• _Document extract_:
= = =

Preeti's testimony angers the Choudhry family and, as a result, Choudhry's younger brother, Babloo Choudhry rapes her. Subsequently, she is disowned by her family and ostracised by society.

She finds shelter with Avinash, who welcomes her to his home. Avinash lives alone with two young children. He later tells Preeti that the children are the result of a clandestine affair his father had with his secretary. The latter contacted Avinash on her deathbed to beg him to take care of the children. His father flat-out refuses to acknowledge the children. Avinash takes them in and moves out of his parents' house. Preeti works at Avinash's office and helps him take care of the children at home. The two live well together as friends, but this union invites a social opprobrium and strong uproar, and there is no other solution but marriage. They soon fall in love, and Avinash decides to ask Preeti for her hand in marriage. She refuses as she sees that as another favour and kind act, and Avinash respects her decision. Both of them attend a wedding where Preeti sees that her friend is marrying Babloo, the man who had raped her, so Avinash beats him up, and the police arrest Babloo and take him away.

= = =

• _Data section_:
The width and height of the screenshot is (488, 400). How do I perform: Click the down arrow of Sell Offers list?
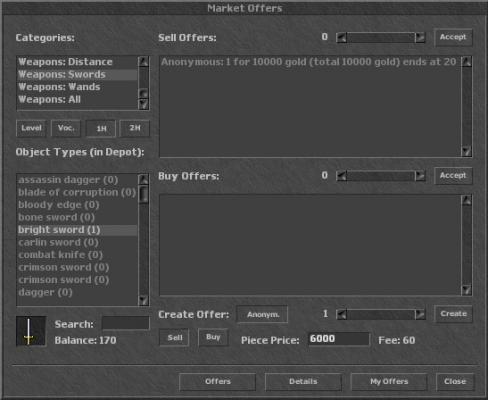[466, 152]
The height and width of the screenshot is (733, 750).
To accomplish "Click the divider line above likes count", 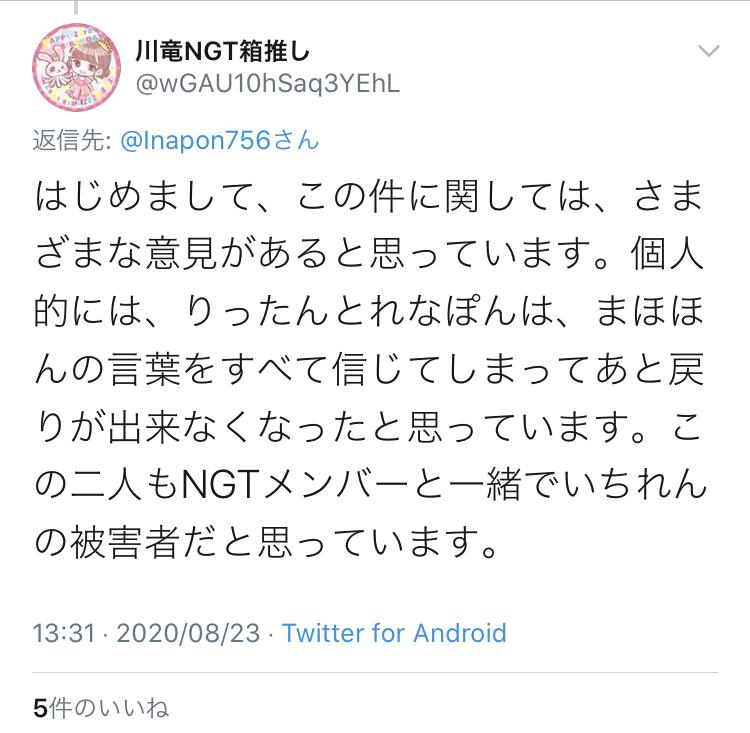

= = =

• _Brief 1_: Render this sentence from the plot summary about Preeti and Avinash into Spanish: "Avinash lives alone with two young children."
• _Brief 2_: Write a continuation of the plot summary about Preeti and Avinash, picking up after its last sentence.
None of the lines are needed here.

• _Written answer 1_: Avinash vive solo con dos niños pequeños.

• _Written answer 2_:
After a year, Avinash's childhood friend Khushi returns from the United States. She tries to win his heart, as she is in love with him. This arouses jealousy in Preeti, and she realizes the depth of her love for Avinash. Avinash's parents never approved of his living arrangement with Preeti and want him to marry Khushi. Avinash's mother eventually approaches Preeti and insists she will die with shame if her son marries a rape victim. She begs Preeti to send Avinash to Khushi. Instead of being outraged at this insulting request, Preeti sheds a few tears and agrees. Avinash moves back to his parents' house and agrees to marry Khushi. But Preeti's friend tells Khushi about what Avinash's mother did. Khushi calls off the wedding and tells Avinash the truth. On the other hand, Babloo comes to Preeti's house to take her and marry her since he wants to erase his mistakes by marrying her, and as nobody wants to marry a rape victim, her parents had no other option but to let her go. Eventually, Avinash shows up, stops Babloo from taking away Preeti, and then confronts everyone, including Preeti's parents, for trying to encourage Preeti to marry Babloo, then beats both Babloo and Bhavani as a punishment. Afterwards, Avinash tells Preeti that it's either her choice to leave him or stay with him, as he will always love her. In the end, Preeti and Avinash are reunited.

==Soundtrack ==

The soundtrack of the film contains eight songs. The music is conducted by the duo Sanjeev–Darshan and the songs are written by Javed Akhtar. The song "Gham Hai Kyun" is a remake of the song "Kadhala Kadhala" with a slight change in instrumentation from the Tamil movie Avvai Shanmughi.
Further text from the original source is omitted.